TEXT PASSAGE —
+ + + + + + +
The Herschels moved to Datchet, near Windsor, so that William could perform his new duties more conveniently. To supplement what was not a large stipend (less than he earned as an organist) he began to make and sell telescopes, and he also set about building bigger and better instruments for his own use. Herschel’s telescopes were reflecting telescopes, a type that had fallen somewhat out of favour. Herschel’s success gave them a new popularity. (Review
Figure 4.5.
) His largest was a 40-foot instrument with a 48-inch mirror. Its tube was five feet in diameter. Herschel, still the musician, held a small concert in the tube to celebrate its dedication.

Although the size of the 40-foot telescope made it a curiosity and a source of pride for Herschel and for the king, it really was something of a liability. So ungainly and unsafe was this behemoth that King George’s workmen were reluctant to help manoeuvre it. What was worse, Herschel found himself wasting precious time and good viewing nights (rare in England) explaining and demonstrating this wonder to sightseers, who included the king and his family and royalty and astronomers
from
all over the world. ‘Come, let me show you the way to heaven,’ the king was overheard murmuring to the Archbishop of Canterbury, as he ushered him towards the telescope.
+ + + + + + +
SET EXERCISE 1 —
Repeat word for word the stretch of the Herschel passage from "Although the size" through "towards the telescope.".
SET EXERCISE 2 —
According to the Herschel passage, what was the diameter of the tube of Herschel's largest telescope?
Rely only on the Herschel passage.

Element and text location data
+ + + + + + +
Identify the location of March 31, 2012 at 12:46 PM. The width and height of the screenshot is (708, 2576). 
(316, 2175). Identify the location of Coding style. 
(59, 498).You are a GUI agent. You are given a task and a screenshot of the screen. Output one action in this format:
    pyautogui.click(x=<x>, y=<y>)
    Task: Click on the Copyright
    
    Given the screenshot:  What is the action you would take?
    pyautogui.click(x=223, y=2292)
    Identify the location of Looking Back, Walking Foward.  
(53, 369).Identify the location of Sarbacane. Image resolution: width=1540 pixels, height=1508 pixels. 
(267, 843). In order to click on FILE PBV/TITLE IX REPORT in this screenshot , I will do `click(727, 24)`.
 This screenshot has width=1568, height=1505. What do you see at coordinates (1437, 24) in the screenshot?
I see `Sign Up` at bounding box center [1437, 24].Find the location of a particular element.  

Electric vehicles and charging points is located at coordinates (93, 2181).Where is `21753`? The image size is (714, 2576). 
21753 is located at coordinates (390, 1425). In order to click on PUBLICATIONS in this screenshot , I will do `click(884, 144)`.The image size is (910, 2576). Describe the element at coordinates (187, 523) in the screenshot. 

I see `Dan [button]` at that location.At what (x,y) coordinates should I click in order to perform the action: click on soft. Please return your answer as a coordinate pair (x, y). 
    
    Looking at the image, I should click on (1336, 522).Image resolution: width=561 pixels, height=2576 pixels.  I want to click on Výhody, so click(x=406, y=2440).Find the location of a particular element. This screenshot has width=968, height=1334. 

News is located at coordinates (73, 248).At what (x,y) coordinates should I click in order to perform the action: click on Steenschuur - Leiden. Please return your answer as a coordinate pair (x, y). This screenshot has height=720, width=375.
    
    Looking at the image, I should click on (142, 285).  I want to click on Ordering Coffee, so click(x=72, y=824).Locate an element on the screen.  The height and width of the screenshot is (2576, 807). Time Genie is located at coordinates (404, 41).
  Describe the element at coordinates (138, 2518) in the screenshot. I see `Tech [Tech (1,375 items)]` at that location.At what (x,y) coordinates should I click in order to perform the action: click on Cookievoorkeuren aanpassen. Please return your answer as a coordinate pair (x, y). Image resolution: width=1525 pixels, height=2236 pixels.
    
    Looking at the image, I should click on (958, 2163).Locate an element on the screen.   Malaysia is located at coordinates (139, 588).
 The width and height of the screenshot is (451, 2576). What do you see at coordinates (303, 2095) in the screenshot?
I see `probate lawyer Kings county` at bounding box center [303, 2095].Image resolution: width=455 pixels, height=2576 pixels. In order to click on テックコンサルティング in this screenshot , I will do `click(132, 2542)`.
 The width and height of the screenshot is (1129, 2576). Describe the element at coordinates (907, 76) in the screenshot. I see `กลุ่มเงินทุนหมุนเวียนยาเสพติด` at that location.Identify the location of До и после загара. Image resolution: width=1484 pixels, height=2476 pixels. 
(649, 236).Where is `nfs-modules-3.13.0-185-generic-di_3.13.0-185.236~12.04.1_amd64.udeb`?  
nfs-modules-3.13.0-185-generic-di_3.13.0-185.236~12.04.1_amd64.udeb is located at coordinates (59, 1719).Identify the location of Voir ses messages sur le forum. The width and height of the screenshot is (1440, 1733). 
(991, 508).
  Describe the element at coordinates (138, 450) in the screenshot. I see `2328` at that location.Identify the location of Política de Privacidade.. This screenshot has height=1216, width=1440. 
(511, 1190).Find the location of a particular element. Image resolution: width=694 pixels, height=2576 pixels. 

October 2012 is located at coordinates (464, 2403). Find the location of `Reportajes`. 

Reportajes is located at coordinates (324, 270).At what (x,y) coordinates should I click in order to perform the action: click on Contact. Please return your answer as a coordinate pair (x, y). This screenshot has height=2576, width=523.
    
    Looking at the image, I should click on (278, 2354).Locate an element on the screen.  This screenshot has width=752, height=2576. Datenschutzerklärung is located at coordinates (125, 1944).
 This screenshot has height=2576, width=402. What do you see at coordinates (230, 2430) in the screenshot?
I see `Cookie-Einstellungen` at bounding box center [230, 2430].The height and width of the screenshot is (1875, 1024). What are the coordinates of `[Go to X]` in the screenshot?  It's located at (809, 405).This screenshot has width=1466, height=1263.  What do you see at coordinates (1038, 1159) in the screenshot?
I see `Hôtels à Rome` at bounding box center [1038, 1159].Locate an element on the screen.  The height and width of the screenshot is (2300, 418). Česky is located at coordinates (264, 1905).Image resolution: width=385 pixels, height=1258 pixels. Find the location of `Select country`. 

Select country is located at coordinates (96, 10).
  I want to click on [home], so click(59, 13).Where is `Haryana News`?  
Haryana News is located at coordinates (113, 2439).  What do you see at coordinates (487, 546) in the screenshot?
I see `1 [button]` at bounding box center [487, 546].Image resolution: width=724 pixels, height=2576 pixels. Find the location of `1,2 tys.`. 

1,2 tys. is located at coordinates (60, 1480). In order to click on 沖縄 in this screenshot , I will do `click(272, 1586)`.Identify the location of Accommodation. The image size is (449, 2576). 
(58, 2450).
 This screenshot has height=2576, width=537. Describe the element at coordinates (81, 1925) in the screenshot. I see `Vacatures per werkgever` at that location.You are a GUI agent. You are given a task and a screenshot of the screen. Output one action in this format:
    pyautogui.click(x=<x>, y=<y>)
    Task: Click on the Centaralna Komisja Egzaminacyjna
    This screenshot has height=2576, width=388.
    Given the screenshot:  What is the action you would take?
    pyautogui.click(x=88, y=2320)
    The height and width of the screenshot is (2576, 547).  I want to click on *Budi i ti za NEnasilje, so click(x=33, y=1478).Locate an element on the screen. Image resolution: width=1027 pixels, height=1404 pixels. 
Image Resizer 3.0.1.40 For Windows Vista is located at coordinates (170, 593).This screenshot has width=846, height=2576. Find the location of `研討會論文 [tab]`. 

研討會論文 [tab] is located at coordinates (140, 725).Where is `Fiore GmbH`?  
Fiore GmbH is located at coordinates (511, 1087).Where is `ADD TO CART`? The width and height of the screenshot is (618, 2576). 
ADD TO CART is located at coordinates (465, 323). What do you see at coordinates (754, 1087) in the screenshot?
+ + + + + + +
TASK SOLUTION 1 —
Although the size of the 40-foot telescope made it a curiosity and a source of pride for Herschel and for the king, it really was something of a liability. So ungainly and unsafe was this behemoth that King George’s workmen were reluctant to help manoeuvre it. What was worse, Herschel found himself wasting precious time and good viewing nights (rare in England) explaining and demonstrating this wonder to sightseers, who included the king and his family and royalty and astronomers
from
all over the world. ‘Come, let me show you the way to heaven,’ the king was overheard murmuring to the Archbishop of Canterbury, as he ushered him towards the telescope.

TASK SOLUTION 2 —
Five feet.